Here are some pictures of the process … ok I admit it, there are way more then I need, but they are cool I think.


Manure and bedding was loaded onto the spreader … one pitch fork full at a time …


water was sprayed before it was pitched and after it was on the spreader … the water is helpful in breaking it down so that it compost’s more quickly …


the tractor is backed up to the compost pile …  and the beaters turned on …




I know that is a lot of pictures of the same thing but seriously, it is really cool to watch that stuff fly out, and I had several more that I could have posted but spared you.

the manure and bedding is pulled out of the bed of the spreader and when it is all out …


the process is repeated. 

So there you have it folks … real farm life in pictures!  :)  Even if you never had any desire to see pictures of flying manure, now you can say that you have.  Ha.

Maybe next year I will help … I really should … but seriously, it is smelly.



  1. As the word Manure starts with a M, so does Man, so I think it is a sign that you should not get into that part of the farm chores! Washing, dishes and clothes, starts with of course W, so Woman, do those chores. I dont think Love requires us to shovel manure, unless I missed something in marriage prep classes. HA

  2. What a novel thought! While Loren is handling the manure Steph can whip up a good meal, whistle while she works, wrap some gifts, whittle away at the list of indoor chores and welcome him back inside (as soon as he takes a shower and gets into some of his wonderfully washed fresh-smelling clothing.)
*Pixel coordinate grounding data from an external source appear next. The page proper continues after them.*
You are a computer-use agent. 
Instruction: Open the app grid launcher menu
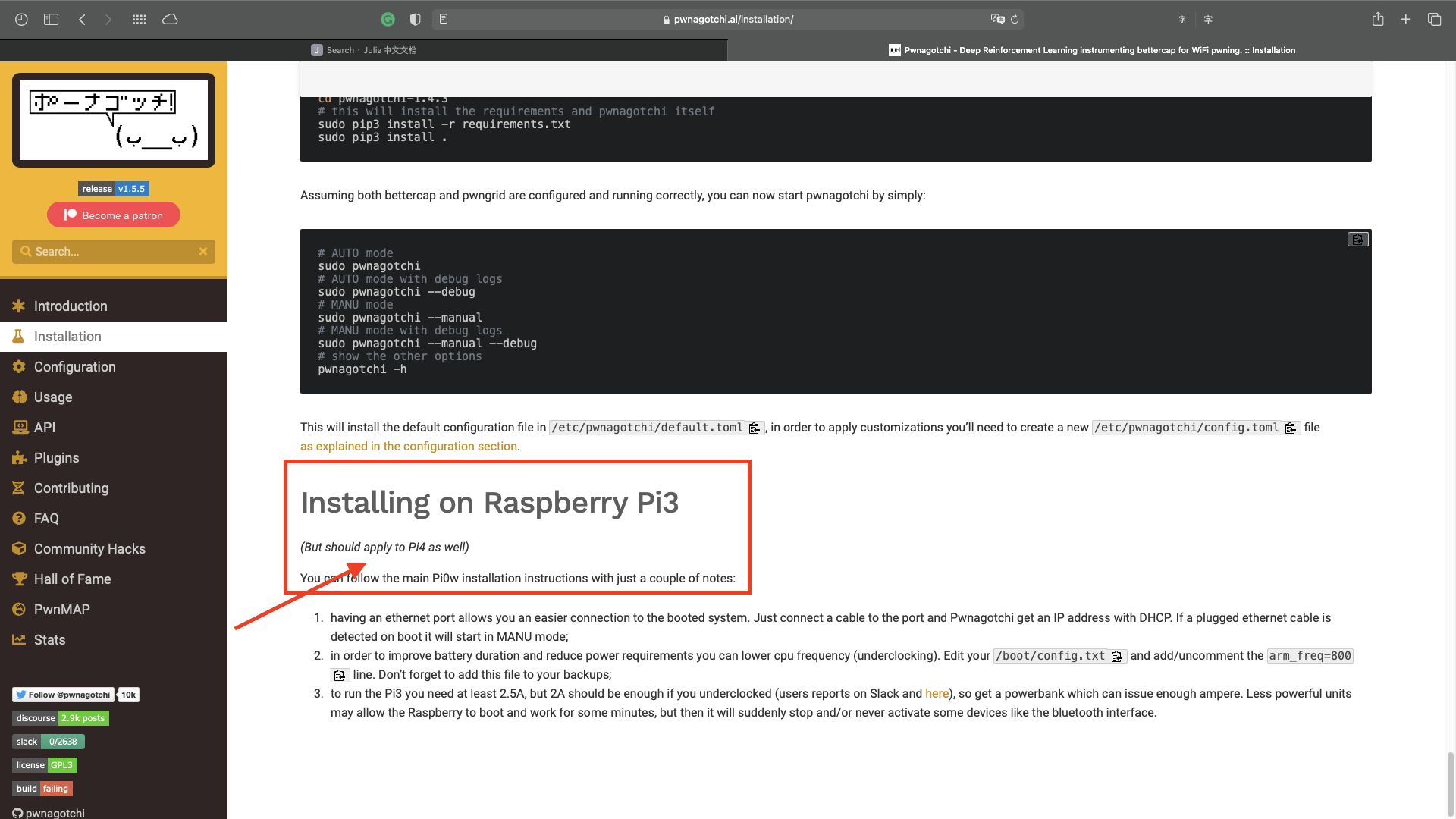click(139, 20)
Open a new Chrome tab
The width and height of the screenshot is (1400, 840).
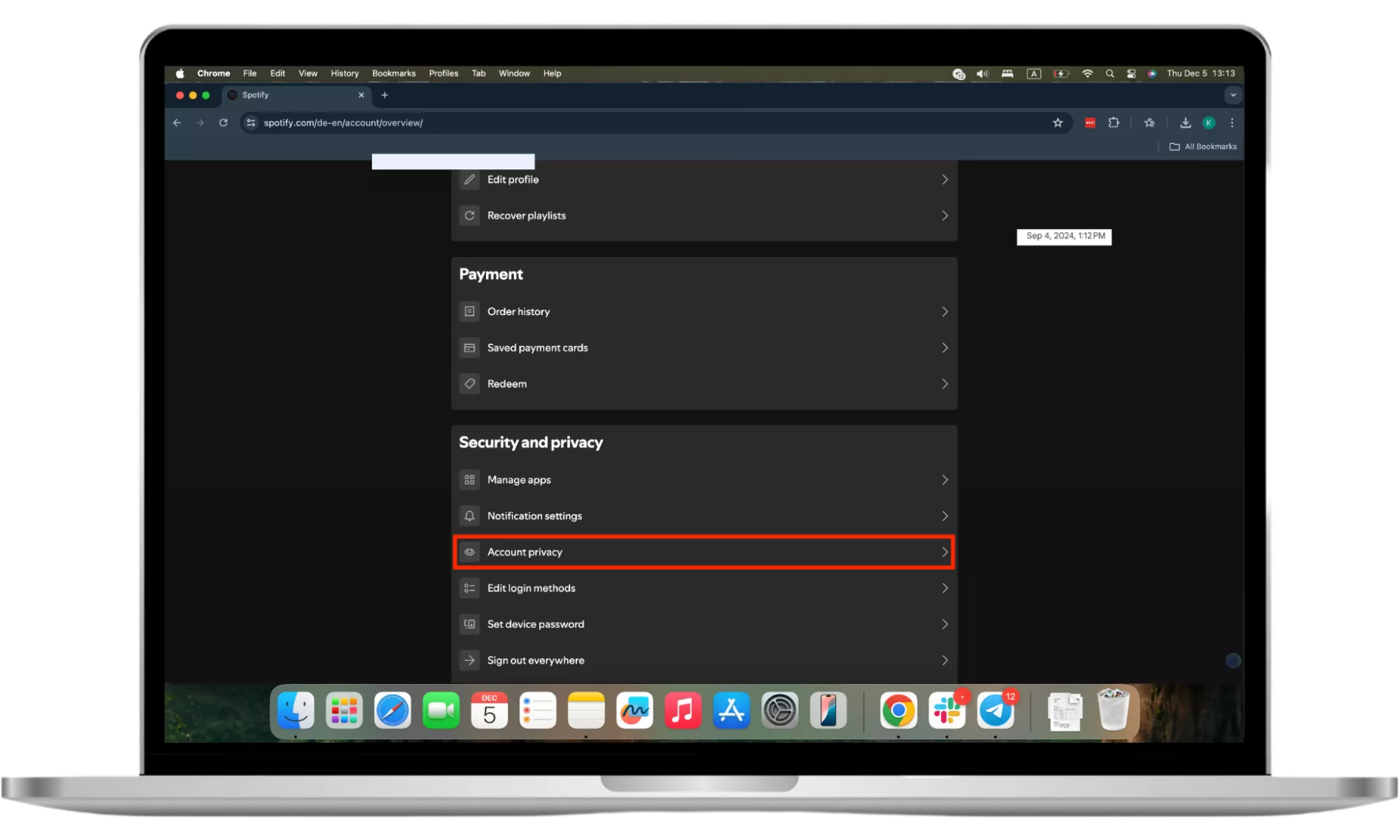(x=384, y=95)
  3. As the saying goes, “and the shit was flying”, The former city slicker turned farm wife on that farm did not pitch that “stuff” either. By the way a pitch fork is usually three-tined while a manure fork is at least 4 to 6-tined. Something for a new farm wife’s learning process.

    We extra tall people should now be able to get around in those barns without stooping over to the waist. In the chicken barn even the tall roosters had to duck. Oh well, just having fun exagerating.

  4. 14 loads!? That is one big pile of……. um, stuff!

    If I had to fork all that…. um, stuff, I think I would go grab a chain saw, open up the side of the barn and grab the front end loader. :)

    Or better yet – just put the birds in the back of a dump truck.

  5. The chicken bedding could go directly on the garden this time of year and then by spring it would be fine for just digging in. I’ve added it directly to my flower beds in spring with no ill effects. It would save a step…for your husband.